For the most part they could replace Emily with a large puppy and most of the plot would still work fine. How is this person with no French and a remarkable lack of curiosity managing to flourish in a Parisian marketing company? The same way a large puppy would manage to flourish in a Parisian marketing company. Implausibly.

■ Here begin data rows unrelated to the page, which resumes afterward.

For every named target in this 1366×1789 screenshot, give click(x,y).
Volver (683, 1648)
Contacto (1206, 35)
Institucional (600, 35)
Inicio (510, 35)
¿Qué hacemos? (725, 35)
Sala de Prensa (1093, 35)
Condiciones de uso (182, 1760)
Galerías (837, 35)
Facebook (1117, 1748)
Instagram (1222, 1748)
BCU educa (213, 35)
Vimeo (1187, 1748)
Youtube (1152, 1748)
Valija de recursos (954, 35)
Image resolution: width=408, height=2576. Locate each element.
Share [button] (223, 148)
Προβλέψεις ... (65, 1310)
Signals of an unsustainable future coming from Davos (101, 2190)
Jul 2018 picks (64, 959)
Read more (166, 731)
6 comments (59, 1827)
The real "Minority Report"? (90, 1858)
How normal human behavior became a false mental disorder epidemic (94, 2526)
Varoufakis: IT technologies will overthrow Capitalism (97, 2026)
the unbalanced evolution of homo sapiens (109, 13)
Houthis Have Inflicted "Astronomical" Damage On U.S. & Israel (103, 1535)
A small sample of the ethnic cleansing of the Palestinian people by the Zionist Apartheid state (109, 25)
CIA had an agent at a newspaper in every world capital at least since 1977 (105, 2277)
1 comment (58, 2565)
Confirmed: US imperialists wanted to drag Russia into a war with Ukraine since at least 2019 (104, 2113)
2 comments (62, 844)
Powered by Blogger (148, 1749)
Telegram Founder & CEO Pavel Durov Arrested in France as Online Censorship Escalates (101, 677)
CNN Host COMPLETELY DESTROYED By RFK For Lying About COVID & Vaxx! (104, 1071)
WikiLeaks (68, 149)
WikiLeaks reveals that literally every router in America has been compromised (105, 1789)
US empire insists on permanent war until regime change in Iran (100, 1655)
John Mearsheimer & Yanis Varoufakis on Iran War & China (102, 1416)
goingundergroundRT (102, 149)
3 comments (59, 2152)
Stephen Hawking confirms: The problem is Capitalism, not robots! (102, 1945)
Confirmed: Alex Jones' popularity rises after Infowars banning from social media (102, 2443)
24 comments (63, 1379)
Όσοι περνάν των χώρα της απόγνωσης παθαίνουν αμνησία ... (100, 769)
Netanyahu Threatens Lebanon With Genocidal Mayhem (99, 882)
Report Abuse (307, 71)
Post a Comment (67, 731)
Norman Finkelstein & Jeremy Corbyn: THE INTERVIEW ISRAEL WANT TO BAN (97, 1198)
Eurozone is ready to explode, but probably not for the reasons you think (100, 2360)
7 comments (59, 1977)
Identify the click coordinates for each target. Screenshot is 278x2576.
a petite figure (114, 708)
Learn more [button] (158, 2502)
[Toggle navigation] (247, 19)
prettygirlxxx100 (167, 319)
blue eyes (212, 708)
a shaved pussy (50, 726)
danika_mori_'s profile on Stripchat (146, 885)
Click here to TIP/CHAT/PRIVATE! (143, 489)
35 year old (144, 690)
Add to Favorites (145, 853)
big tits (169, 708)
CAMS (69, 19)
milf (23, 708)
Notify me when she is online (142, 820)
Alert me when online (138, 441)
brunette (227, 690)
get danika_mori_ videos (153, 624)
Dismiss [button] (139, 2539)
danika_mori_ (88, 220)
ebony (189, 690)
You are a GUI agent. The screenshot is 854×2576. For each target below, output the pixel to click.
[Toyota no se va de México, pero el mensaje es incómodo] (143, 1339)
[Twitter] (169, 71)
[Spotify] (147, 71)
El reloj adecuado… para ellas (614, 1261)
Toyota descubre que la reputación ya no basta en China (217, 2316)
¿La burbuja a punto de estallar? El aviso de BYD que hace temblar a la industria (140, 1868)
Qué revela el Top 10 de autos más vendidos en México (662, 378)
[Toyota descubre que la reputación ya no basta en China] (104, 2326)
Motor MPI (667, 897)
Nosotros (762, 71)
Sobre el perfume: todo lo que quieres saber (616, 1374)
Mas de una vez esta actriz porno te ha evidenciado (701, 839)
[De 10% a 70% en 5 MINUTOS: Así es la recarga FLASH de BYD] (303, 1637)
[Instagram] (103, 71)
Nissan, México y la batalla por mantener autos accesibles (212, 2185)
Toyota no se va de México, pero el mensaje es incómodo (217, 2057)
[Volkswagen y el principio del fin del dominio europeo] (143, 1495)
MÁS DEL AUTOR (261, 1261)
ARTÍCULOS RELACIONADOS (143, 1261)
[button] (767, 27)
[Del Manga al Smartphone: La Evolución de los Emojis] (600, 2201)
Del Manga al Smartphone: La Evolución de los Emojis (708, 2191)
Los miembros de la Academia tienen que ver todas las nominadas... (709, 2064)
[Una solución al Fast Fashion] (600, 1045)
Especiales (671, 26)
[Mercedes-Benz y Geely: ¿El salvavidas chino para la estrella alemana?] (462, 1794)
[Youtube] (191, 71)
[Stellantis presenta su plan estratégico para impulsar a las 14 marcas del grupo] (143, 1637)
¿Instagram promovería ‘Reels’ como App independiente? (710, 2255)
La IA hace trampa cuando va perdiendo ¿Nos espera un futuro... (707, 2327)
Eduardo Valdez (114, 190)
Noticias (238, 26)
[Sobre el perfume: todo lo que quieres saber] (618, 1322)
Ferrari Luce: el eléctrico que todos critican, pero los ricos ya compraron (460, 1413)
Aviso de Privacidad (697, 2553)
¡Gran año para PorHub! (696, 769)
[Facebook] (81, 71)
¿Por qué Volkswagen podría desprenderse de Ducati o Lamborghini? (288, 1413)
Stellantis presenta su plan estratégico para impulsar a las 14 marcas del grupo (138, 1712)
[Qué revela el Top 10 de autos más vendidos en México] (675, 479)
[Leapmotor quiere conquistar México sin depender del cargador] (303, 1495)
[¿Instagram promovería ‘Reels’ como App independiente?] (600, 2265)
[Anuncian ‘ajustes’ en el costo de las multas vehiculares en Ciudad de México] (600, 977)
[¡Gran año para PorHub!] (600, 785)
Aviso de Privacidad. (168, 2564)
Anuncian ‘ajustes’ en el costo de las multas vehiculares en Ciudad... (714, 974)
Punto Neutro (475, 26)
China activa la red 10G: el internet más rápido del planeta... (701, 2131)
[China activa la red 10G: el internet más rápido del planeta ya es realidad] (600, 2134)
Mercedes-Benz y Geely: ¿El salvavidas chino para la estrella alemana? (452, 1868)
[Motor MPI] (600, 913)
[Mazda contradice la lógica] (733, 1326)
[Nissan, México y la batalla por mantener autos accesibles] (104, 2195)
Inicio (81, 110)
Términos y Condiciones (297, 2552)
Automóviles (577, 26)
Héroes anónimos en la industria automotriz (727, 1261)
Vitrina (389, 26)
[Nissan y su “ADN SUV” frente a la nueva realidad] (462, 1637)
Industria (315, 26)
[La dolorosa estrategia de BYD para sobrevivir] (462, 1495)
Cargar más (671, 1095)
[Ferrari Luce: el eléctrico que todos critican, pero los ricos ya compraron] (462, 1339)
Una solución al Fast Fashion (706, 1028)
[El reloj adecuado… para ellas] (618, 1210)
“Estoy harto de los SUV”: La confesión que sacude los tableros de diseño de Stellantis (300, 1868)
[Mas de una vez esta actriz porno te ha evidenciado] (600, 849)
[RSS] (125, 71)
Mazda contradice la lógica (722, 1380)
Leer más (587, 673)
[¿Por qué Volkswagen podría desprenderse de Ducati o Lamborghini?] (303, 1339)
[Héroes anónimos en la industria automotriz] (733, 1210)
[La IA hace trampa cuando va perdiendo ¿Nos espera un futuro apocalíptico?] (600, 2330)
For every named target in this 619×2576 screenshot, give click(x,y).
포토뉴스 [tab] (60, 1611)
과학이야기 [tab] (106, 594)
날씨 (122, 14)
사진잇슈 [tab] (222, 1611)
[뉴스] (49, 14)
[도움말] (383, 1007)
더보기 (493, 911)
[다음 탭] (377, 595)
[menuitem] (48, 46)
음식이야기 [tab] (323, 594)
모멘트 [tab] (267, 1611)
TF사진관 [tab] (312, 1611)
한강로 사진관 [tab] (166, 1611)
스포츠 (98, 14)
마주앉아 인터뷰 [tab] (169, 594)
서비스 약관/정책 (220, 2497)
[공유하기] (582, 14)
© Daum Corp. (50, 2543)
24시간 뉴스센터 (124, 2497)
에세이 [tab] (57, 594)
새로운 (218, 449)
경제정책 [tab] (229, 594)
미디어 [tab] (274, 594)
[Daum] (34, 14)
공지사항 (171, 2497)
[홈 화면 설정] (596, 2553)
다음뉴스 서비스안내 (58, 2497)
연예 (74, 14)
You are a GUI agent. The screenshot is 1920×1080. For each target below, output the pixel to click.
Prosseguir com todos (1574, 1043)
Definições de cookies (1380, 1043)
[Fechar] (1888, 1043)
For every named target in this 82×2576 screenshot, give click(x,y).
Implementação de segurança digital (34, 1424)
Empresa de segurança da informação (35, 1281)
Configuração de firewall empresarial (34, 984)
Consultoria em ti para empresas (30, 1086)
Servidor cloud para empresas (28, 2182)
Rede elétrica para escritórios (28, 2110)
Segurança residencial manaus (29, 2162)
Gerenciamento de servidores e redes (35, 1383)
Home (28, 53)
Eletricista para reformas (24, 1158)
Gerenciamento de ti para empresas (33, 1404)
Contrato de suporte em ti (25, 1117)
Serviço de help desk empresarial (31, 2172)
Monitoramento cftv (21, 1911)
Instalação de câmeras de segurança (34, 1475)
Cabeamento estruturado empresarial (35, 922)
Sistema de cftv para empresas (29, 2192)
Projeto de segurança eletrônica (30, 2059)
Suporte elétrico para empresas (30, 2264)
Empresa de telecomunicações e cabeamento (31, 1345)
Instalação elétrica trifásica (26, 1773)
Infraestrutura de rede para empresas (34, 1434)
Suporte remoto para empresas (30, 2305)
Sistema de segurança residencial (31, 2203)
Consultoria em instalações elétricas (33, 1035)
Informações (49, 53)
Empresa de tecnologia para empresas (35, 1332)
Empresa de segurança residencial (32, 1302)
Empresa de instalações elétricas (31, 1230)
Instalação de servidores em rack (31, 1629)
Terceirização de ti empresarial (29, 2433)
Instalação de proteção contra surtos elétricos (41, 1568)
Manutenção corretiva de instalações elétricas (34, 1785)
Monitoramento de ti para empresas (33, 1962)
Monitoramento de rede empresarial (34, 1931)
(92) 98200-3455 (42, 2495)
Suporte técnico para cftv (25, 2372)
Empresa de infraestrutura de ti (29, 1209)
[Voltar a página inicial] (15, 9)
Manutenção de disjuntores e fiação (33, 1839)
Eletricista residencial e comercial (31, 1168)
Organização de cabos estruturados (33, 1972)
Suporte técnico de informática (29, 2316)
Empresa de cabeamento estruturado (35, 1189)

How does prudish Emily function in a steamy love triangle with a Champagne heiress and a hunky chef? The same way a large puppy would function in a steamy love triangle with a Champagne heiress and a hunky chef. Implausibly and a little disturbingly.
Large Puppy in Paris, I suspect, would do just as well as Emily in Paris. Indeed, Plaster of Paris, a show about a discarded medicinal boot, would probably do as well if the plaster wore some cute berets and had an Instagram account (I have bought the rights to Plaster of Paris).
Vader’s pet
I like Boba Fett in the original Star Wars trilogy. He’s just a regular working schmuck. In The Empire Strikes Back, when Darth Vader hires a bunch of bounty hunters to find the goodies, Boba, the most helmeted of the bounty hunters, sneaks around until he spots them. Then he runs off and snitches to Vader. Boba Fett’s only real action scene comes in Return of the Jedi when, in the midst of a melee, a blinded Han Solo accidentally turns Boba’s rocket pack on and propels him into the mouth of a tentacled sand beast. It’s pretty solid slapstick. Or a cool meet-cute if you’re attracted to tentacled monsters.
Based on these appearances, Boba Fett was just Vader's pet and a hapless klutz. Boba "nerdlinger" Fett is what the other bounty hunters probably called him. But then the fans became obsessed with the idea that he was a badass and soon he was fan-fictioned into a million non-canonical comics and novels. His personality never evolved past "has a cool helmet" but now we have to reckon with The Book of Boba Fett (Disney Plus), where he turns out to be a grumpy middle-aged man who's good at guns. I find this sad. I'd have been all in on a Boba Fett show in which he was the Frank Spencer of the Star Wars universe, causing Vader to shake his fist and shout "Feeeett!" on a regular basis. Or how about a show in which he moved to another planet in order to work in advertising with some chain-smoking, sex-obsessed Ewoks who only speak Ewok (Boba in Endor?). That would have been brilliant. The Book of Boba Fett isn't like either of those things. Still, he does have a cool helmet. I expect to see Emily wearing it in future episodes of Emily in Paris.